Implementation of Text Autocomplete System
Text autocomplete suggests the next words or phrases to the user during input. Applications range from search suggestions to full AI assistant in text editors.
Types of Autocomplete
Next word/token (predictive typing): predicting one or two next words. Used in mobile keyboards and search. Models: small n-gram or RNN, latency < 20ms is critical.
Phrase completion: based on sentence beginning, suggest several completion options. Example: Google search suggestions.
Paragraph completion (full AI assist): GitHub Copilot-style — completing a paragraph or text block. Requires a more powerful model.
Implementation with LLM
from openai import OpenAI
client = OpenAI()
def autocomplete(text_prefix: str, context: str = "") -> list[str]:
response = client.chat.completions.create(
model="gpt-4o-mini",
messages=[
{"role": "system", "content": f"You help write texts. Context: {context}"},
{"role": "user", "content": f"Continue the text with three different options:\n{text_prefix}"}
],
max_tokens=50,
n=3, # multiple options
temperature=0.7,
)
return [choice.message.content for choice in response.choices]

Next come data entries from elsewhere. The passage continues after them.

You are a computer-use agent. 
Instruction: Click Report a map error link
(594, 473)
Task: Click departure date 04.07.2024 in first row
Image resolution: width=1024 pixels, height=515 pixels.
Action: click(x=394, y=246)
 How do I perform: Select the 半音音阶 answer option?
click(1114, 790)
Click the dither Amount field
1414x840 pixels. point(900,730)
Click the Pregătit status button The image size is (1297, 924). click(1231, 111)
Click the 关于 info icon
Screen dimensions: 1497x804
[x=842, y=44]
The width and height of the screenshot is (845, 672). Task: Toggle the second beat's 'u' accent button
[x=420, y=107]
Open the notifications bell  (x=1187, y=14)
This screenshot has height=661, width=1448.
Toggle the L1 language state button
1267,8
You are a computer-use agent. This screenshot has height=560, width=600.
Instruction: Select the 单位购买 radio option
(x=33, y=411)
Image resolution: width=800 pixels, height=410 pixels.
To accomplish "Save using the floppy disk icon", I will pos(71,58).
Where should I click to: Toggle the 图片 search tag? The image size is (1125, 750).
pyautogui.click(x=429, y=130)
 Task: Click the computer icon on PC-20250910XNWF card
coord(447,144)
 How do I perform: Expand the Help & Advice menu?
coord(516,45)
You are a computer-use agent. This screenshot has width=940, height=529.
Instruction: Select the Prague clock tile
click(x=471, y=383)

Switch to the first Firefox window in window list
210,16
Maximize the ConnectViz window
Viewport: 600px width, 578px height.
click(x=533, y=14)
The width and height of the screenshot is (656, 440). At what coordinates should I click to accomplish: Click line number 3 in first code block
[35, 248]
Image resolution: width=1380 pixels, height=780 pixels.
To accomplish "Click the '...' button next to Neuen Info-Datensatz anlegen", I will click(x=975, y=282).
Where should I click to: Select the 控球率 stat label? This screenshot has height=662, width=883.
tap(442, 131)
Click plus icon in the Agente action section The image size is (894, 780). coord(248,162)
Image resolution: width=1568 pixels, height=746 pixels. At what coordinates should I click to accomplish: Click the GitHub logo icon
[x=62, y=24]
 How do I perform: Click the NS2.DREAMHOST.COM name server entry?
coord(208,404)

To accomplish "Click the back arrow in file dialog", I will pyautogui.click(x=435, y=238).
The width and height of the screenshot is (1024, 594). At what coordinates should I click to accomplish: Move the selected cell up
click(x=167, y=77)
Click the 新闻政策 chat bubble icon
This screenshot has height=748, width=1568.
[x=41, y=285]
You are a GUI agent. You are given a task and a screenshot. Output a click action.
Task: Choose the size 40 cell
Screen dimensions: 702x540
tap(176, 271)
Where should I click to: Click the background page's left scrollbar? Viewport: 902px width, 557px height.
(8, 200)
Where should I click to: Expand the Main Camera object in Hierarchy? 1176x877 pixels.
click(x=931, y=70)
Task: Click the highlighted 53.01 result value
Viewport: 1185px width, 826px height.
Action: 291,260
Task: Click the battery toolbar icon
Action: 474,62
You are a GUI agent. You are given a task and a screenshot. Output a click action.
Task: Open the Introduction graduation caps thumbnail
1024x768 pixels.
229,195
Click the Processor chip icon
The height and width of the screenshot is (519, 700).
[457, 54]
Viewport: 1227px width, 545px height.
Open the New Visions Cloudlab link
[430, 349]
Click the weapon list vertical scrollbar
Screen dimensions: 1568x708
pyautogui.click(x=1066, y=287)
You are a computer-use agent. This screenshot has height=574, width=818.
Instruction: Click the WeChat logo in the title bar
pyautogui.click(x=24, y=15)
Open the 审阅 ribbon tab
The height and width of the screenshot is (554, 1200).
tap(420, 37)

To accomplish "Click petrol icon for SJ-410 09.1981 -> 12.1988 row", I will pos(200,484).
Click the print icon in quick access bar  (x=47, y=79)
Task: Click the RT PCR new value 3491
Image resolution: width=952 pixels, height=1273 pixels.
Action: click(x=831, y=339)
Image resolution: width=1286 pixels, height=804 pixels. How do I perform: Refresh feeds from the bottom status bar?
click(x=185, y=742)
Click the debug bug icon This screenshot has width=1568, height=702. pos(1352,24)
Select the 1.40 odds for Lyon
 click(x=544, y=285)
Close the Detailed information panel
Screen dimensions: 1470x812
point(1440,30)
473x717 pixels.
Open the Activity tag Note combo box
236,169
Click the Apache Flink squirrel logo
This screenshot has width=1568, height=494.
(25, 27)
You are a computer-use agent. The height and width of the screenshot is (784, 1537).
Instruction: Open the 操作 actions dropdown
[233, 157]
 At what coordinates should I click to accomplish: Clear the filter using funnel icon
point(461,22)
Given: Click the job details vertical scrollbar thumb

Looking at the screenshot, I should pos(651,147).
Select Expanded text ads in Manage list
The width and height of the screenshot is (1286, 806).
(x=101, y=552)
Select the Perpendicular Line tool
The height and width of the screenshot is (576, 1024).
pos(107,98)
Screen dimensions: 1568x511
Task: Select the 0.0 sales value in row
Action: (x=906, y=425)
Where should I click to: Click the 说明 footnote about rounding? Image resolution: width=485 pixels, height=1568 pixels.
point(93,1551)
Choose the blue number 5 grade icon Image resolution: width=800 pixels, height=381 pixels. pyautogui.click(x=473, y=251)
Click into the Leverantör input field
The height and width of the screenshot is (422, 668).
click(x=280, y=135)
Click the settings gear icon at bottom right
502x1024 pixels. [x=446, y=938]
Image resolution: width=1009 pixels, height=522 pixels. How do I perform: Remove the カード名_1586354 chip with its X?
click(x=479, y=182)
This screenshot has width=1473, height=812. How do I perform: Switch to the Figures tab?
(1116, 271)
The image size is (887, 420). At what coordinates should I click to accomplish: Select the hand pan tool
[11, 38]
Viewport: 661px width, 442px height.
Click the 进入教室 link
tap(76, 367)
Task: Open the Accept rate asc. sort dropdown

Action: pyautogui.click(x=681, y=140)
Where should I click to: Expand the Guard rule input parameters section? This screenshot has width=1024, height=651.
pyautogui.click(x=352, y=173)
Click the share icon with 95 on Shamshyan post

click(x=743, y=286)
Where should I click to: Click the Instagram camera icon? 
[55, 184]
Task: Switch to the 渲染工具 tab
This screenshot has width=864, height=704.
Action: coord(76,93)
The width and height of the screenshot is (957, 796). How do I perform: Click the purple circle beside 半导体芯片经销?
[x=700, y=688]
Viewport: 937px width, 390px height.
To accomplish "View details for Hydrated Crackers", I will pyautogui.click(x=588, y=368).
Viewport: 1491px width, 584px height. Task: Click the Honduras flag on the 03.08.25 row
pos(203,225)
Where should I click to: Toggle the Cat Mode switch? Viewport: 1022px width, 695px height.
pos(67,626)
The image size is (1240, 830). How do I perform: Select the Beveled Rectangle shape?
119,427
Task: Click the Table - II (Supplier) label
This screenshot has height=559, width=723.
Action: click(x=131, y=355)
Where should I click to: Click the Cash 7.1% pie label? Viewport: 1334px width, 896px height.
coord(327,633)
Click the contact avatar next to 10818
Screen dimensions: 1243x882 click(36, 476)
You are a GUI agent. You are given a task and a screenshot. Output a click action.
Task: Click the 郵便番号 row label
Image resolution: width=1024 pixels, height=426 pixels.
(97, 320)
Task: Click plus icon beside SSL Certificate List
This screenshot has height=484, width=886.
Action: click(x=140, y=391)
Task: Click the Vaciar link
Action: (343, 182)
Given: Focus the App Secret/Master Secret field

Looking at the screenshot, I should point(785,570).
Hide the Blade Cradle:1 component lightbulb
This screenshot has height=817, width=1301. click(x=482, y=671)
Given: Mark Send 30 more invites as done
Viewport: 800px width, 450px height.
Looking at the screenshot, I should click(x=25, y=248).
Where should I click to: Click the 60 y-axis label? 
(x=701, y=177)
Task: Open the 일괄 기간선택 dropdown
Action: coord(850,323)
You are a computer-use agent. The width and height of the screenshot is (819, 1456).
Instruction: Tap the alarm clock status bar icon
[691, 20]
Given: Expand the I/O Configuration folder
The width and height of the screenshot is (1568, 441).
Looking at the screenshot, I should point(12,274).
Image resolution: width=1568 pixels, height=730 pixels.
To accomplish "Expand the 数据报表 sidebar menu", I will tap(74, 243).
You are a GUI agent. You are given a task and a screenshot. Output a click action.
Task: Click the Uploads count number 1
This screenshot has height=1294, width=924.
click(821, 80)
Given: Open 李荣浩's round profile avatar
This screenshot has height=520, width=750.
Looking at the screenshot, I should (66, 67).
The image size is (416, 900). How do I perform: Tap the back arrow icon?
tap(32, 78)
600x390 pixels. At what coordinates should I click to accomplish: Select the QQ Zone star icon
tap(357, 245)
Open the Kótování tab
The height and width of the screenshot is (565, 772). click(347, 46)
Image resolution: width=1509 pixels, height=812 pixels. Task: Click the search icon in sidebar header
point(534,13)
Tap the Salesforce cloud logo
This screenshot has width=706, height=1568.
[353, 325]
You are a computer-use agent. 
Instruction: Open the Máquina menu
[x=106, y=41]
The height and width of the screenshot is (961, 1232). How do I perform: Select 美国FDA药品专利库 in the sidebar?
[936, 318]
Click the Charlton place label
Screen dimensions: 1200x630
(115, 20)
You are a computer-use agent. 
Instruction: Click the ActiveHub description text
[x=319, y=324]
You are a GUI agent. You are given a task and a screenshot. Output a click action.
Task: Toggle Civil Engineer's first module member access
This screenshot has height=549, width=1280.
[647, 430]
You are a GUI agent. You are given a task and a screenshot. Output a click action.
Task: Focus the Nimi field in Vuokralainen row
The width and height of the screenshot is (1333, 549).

Latency Optimization for Real-time
For live input, latency must be < 200ms. Strategies:
Streaming: return tokens as they're generated via SSE (Server-Sent Events). First token appears in 100–200ms, fast response feel.
Speculative decoding: small model generates draft, large model validates — 2–3x faster at same quality.
Caching: if user hasn't changed last N characters — return cached suggestion.
Debouncing: trigger completion only after 300–500ms pause in input.
Contextual Adaptation
Autocomplete quality dramatically improves with document context. Pass to prompt: document topic, style (technical/business/conversational), previous paragraphs. For specialized editors (legal, medical): system prompt with domain dictionary.